POR: MIGUEL ÁNGEL SAUCEDO L.
Tampoco recuerdo a grupos de intelectuales y académicos que se hayan desgarrado las vestiduras por nosotros. (Rafael Rodríguez Castañeda, exdirector de la revista Proceso).
La disputa continúa. La palabra, el derecho a ser leído o escuchado, sigue siendo algo cuya propiedad no acaba de definirse. El debate sigue sin que se sepa, a ciencia cierta, si la naturaleza del derecho a la libertad de expresión es de carácter público o privado. La discusión alcanzó niveles inesperados cuando 650 intelectuales difundieron una carta pública titulada “En defensa de la libertad de expresión”, en la qué se acusa al presidente López Obrado de utilizar “un discurso permanente de estigmatización y difamación contra los que él llama sus adversarios”. Según ellos, los “abajo firmantes”, el presidente “profiere juicios y propala falsedades que siembran odio y división en la sociedad mexicana” palabras detrás de las cuales aparecen, afirman, la censura, las sanciones administrativas y los amagos judiciales a los medios críticos al gobierno de AMLO.
Y sin embargo, sus propias expresiones, aunadas a los comentarios esos sí golpistas, de gente como Diego Fernández de Cevallos que un día sí y otro también, azuzan a los militares contra el Estado de derecho que dicen defender, son la mejor muestra de que su derecho a la libre expresión está más vigente que nunca. Lo que en realidad les molesta es que el presidente los enfrente en su terreno, en el de la palabra expresada en los medios de comunicación de alcance nacional. Y les puede porque, en efecto, la palabra presidencial tiene consecuencias para ellos. Puestos a dimes y diretes con el presidente salen perdiendo, no la vida ni su integridad física, pero si su falsa imagen de periodistas serios que, desde su privilegiado espacio de comunicación, pueden destrozar cualquier reputación como si fueran los depositarios de la verdad absoluta.

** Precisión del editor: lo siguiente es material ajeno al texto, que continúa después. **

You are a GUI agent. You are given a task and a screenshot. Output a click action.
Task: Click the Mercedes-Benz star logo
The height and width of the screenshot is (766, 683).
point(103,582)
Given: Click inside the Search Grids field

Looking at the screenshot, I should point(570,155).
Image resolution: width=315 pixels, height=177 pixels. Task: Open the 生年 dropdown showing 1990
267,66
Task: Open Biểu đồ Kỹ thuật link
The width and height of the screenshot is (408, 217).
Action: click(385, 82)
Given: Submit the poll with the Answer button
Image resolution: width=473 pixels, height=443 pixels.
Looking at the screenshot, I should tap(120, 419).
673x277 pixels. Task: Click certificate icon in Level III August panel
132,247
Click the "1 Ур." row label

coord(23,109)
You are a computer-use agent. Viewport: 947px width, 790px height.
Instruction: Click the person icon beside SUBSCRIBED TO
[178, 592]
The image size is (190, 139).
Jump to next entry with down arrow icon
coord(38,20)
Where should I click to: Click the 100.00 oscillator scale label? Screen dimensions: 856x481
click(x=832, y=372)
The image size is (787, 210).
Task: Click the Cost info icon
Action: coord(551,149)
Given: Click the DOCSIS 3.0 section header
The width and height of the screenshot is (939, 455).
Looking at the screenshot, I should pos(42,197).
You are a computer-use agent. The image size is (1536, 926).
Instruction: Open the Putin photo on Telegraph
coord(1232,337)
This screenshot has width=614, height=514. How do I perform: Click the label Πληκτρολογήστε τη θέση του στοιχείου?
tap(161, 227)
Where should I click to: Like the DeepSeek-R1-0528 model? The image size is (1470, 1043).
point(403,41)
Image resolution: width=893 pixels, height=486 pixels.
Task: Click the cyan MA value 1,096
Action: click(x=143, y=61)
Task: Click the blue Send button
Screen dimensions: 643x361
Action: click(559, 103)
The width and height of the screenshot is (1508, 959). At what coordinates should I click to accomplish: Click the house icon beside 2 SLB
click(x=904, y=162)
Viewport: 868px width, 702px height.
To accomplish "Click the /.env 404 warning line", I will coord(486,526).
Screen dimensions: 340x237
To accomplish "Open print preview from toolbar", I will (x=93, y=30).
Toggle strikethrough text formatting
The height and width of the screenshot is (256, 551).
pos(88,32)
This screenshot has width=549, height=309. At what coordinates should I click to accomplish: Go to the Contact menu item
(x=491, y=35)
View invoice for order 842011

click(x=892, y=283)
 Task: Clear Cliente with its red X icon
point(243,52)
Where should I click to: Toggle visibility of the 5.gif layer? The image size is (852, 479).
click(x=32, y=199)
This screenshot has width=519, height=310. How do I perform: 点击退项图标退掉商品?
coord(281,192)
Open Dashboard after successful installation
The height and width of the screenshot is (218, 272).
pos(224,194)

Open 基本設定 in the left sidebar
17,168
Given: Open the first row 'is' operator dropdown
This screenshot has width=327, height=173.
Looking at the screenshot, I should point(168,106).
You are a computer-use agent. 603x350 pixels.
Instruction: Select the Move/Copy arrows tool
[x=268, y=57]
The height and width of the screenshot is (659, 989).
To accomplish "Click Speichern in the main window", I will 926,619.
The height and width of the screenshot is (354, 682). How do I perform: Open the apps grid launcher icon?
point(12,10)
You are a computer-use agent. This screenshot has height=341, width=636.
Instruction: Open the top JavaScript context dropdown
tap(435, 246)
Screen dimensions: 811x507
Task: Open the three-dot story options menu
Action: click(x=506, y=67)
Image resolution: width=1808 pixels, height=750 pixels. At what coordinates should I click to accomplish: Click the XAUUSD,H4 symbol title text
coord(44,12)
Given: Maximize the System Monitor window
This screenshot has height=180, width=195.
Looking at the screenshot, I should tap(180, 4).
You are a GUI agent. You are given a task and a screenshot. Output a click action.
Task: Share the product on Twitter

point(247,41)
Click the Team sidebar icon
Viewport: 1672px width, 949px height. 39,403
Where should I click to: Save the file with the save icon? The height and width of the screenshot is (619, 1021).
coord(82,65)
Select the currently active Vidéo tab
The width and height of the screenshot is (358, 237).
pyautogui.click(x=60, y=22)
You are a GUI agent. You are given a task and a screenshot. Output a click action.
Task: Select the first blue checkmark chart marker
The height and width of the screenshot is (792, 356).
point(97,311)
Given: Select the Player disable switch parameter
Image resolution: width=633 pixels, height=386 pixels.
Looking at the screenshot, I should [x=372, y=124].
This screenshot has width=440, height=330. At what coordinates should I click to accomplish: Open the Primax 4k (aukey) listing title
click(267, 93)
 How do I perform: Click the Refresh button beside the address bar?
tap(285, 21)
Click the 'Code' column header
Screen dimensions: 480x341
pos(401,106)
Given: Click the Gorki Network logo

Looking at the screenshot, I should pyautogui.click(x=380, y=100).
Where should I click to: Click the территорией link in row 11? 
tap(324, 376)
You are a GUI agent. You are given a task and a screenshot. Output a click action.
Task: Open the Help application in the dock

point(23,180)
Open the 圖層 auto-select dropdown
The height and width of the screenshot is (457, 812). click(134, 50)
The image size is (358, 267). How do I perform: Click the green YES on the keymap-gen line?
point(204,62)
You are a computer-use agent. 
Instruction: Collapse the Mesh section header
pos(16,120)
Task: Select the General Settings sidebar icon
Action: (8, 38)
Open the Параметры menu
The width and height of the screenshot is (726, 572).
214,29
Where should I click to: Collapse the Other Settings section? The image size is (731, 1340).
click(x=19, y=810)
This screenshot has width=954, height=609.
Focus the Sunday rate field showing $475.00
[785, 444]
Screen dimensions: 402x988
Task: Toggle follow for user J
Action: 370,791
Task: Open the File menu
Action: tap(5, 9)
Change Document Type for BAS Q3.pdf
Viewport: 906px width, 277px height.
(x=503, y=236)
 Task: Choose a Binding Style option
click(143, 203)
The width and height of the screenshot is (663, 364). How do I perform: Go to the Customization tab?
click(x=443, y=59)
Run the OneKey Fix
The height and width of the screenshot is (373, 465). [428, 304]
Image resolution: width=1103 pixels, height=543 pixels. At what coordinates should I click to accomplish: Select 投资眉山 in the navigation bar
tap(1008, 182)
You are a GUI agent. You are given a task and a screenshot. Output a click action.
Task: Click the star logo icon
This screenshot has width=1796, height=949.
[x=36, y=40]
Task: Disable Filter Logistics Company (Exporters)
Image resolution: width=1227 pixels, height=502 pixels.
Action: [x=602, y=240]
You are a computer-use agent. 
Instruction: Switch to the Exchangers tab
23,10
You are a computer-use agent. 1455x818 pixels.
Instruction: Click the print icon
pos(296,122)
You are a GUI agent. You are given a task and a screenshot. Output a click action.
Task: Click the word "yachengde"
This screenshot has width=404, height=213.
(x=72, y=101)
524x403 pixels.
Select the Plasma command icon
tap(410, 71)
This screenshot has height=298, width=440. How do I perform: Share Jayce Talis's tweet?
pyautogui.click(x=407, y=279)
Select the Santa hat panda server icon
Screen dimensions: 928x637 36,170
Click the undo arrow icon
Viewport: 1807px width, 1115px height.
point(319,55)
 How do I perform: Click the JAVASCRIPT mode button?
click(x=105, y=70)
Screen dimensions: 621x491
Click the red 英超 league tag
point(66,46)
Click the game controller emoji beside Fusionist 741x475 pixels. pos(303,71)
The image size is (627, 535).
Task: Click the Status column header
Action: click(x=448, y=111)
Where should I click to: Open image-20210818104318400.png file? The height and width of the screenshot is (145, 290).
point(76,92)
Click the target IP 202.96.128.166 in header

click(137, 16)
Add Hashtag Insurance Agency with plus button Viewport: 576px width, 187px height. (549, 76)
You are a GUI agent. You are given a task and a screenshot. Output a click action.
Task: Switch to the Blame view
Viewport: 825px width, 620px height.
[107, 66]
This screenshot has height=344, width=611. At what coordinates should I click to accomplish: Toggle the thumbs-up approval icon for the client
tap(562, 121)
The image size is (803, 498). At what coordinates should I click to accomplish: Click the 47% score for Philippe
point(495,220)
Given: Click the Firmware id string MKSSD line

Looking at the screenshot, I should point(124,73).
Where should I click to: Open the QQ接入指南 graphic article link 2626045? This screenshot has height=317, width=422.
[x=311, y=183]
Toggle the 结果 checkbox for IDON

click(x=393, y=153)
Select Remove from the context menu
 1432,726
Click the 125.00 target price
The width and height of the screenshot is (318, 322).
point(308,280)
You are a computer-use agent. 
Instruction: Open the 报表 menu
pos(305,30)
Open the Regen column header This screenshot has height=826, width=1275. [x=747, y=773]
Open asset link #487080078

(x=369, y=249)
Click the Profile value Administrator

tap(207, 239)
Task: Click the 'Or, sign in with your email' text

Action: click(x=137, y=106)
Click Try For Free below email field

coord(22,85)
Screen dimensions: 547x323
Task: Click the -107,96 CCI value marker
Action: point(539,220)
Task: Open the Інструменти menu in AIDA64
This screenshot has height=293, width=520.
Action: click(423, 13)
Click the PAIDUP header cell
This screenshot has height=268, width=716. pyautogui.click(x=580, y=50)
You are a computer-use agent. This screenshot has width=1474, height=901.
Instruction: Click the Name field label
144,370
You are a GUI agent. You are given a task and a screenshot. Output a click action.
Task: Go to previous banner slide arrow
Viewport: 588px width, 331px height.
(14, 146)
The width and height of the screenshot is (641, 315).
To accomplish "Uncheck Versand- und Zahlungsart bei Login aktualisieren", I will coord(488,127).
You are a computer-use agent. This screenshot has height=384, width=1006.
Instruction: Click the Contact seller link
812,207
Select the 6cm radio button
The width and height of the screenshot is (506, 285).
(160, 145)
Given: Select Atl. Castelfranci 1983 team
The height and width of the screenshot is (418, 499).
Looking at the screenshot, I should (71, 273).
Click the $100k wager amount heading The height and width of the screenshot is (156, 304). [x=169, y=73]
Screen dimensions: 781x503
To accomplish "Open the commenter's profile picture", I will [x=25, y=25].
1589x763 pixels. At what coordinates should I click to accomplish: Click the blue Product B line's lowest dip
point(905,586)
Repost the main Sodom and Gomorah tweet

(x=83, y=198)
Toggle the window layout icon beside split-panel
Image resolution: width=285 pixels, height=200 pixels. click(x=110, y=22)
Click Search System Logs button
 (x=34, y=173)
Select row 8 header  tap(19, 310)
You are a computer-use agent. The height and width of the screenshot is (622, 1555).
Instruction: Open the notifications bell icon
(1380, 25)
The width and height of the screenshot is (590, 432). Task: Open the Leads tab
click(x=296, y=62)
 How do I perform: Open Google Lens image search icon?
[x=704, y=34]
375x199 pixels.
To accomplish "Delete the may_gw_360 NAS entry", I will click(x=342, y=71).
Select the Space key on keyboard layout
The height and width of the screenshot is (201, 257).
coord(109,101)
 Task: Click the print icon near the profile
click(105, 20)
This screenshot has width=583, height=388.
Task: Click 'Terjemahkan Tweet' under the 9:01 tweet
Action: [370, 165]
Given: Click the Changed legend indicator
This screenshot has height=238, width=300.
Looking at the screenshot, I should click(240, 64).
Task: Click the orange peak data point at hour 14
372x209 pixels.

Es cierto que no todos los firmantes caben en la misma bolsa, no todos han sido mercaderes de la verdad que dicen defender, no todos son, para decirlo en el lenguaje periodístico, chayoteros, comunicadores que cobran más por lo que callan que por lo que publican. Pero lo que si tienen en común es la idea de que la libertad de expresión es la de ellos, la de decir lo que quieran sin conceder el derecho a la réplica. Su derecho a la libertad de expresión no va acompañado de la responsabilidad de escuchar y, sobre todo, de la obligación de darles voz a aquellos que, aunque no saben leer ni escribir, son mexicanos con derechos. Tampoco les dan voz a quienes gozando del privilegio del alfabeto no pueden, sin embargo, hacer llegar su voz a quienes toman decisiones que a todos nos afectan.
Tiene razón López Obrador cuando afirma que la principal divisa de quienes firmaron tal desplegado es la hipocresía. Se dicen defensores de la libertad de expresión, pero ¿donde estaban cuando las agresiones de Vicente Fox al periodista Gutiérrez Vivó? ¿Cuántas firmas recolectaron para exigir el respeto a la libertad de expresión de Carmen Aristegui? ¿Dónde estaban cuando Calderón amenazó a la revista Proceso, a través de Ramón Pequeño, agente de la Secretaría de Seguridad Pública, para exigir el exilio de un reportero y a enviarlo como corresponsal a España?
La siembra de odios y división en la sociedad mexicana empezó a partir de 1982 con Miguel de la Madrid Hurtado y continuó con los regímenes priistas y panistas hasta 2018, el llamado periodo neoliberal que desmanteló el régimen de Estado benefactor construido a partir de la Revolución Mexicana de lo cual son beneficiarios los abajofirmantes.